Etwas spät ist das zweite Heft des 11. Jahrgangs (2005) der Zeitschrift Soziale Systeme erschienen. Es versammelt sehr anregende Aufsätze zu unterschiedlichen systemtheoretischen Fragestellungen. Werner Vogd setzt die Luhmannsche Theorie funktionaler Differenzierung auf die Analyse des Gesundheitssystems an und unterscheidet dabei zwischen Medizin, medizinischer Wissenschaft, medizinischen Organisationen auf der einen und den so genannten Gesundheitswissenschaft und der Gesundheitspolitik auf der anderen Seite. Sein Resümee: Teile des gesundheitswissenschaftlichen Diskurses erscheinen nun als eine an die Politik angekoppelte Einheitssemantik, welche einen Zentralwert proklamiert, der sich jedoch im Sinne der Differenzstruktur der modernen Gesellschaft weder in der Medizin, noch in der Wissenschaft als Funktionsbezug wieder findet. Rolf Nichelmann und Alexander Paquée versuchen eine funktionale Spezifizierung des Ethnizitätsbegriffes vorzunehmen, die auf der Unterscheidung von Risiko/Gefahr fußt und das Relevantwerden ethnischer Semantiken für das politische System als Vertrauenskrise zu beschreiben ermöglichen soll. Camilla Sløks englischsprachiger Beitrag befasst sich mit Niklas Luhmanns zweideutiger Haltung zur Religion, die aus ihrer Sicht mit der Annahme einer internen Differenzierung des Religionssystems aufgelöst werden kann, mit der Religion als Kirche von Religion als Reflexion unterschieden wird.

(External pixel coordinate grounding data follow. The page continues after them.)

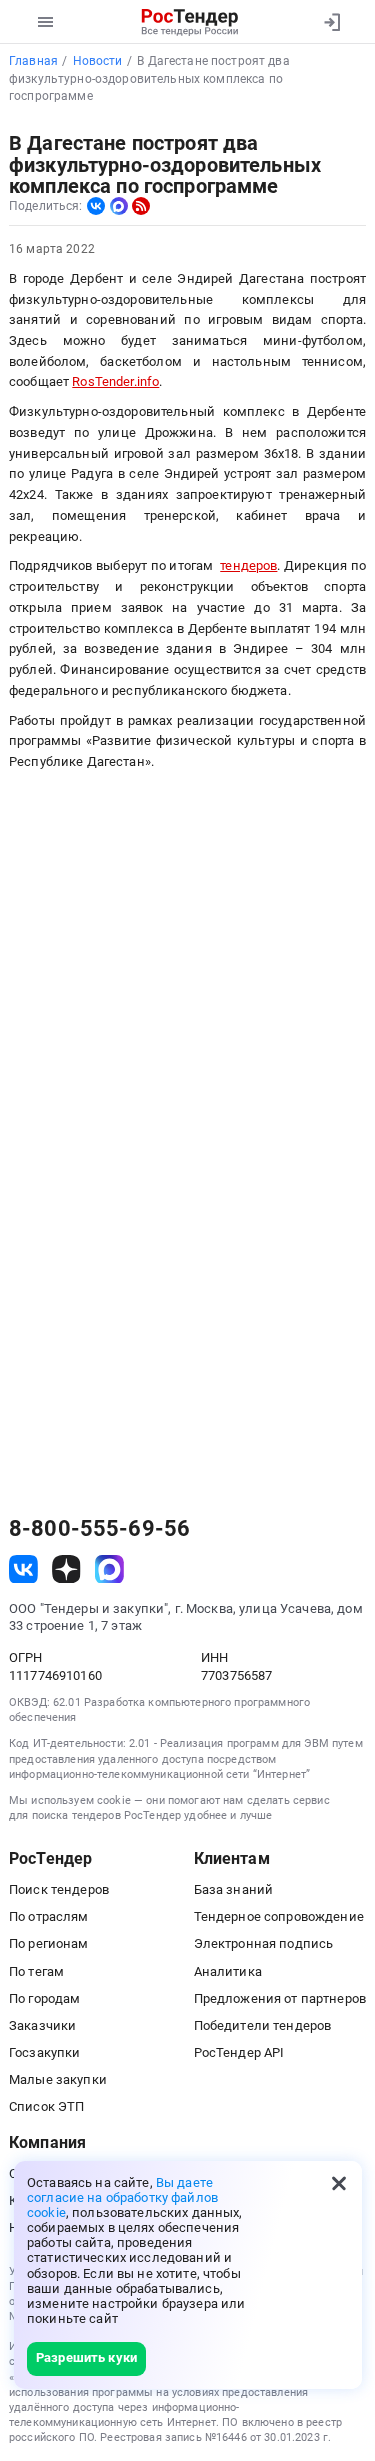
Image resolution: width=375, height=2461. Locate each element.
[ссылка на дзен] (66, 1569)
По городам (44, 1998)
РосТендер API (239, 2052)
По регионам (49, 1943)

Ein weiterer englischer Beitrag von Michael Schiltz et al. untersucht die gesellschaftliche Bedeutung der Open Access Bewegung, die so die Autoren, zur Verbreitung nichtlokaler, globaler ‚epistemic communities‘ beigetragen und neue Definitionen von Information und Eigentum geschaffen. Thomas Kron und Lars Winter versuchen in einem interessanten Artikel, die Luhmannsche Systemtheorie auf eine Modellierung mittels Fuzzy-Logik umzustellen und somit die Theorie autopoietischer Sozialsysteme in Richtung einer Theorie der Fuzzy-Systems fortzuentwickeln. Uwe Schimank widmet sich der Frage, inwieweit das Konzept der funktionalen Differenzierung der modernen Gesellschaft mit Vorstellungen vereinbar ist, die bestimmten Teilsystemen einen gesellschaftsweiten Primat zusprechen.
Zwei weitere Aufsätze von Tobias Werron und Daniel B. Lee widmen sich der Quantifizierung in der Welt des Sports und dem Verhältnis von Barbershop Quartett-Gesang und Gesellschaft.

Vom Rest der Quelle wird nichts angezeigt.